▶ **What you will do**: Beginning at the line containing "The height and width of the screenshot is (450, 518)." and continuing to the end of the records below, give each line again exactly as it stands, and only those lines.

▶ **Stored items from a collection**:
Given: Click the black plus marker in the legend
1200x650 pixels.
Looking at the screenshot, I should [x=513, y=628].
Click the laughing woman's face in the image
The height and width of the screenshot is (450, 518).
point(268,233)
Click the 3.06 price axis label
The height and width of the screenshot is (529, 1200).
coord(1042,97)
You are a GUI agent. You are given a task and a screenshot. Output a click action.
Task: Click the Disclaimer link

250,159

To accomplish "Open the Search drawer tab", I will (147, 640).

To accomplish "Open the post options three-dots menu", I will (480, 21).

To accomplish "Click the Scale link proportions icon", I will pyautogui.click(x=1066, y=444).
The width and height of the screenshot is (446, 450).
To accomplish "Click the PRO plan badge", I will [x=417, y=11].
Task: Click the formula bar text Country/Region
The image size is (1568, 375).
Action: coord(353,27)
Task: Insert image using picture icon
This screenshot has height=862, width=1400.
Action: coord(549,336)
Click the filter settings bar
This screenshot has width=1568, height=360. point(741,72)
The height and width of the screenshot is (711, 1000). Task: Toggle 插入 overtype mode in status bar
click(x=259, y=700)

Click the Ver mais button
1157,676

▶ **Exercise response**:
The height and width of the screenshot is (450, 518).
point(268,233)
Click the 3.06 price axis label
The height and width of the screenshot is (529, 1200).
coord(1042,97)
You are a GUI agent. You are given a task and a screenshot. Output a click action.
Task: Click the Disclaimer link

250,159

To accomplish "Open the Search drawer tab", I will (147, 640).

To accomplish "Open the post options three-dots menu", I will (480, 21).

To accomplish "Click the Scale link proportions icon", I will pyautogui.click(x=1066, y=444).
The width and height of the screenshot is (446, 450).
To accomplish "Click the PRO plan badge", I will [x=417, y=11].
Task: Click the formula bar text Country/Region
The image size is (1568, 375).
Action: coord(353,27)
Task: Insert image using picture icon
This screenshot has height=862, width=1400.
Action: coord(549,336)
Click the filter settings bar
This screenshot has width=1568, height=360. point(741,72)
The height and width of the screenshot is (711, 1000). Task: Toggle 插入 overtype mode in status bar
click(x=259, y=700)

Click the Ver mais button
1157,676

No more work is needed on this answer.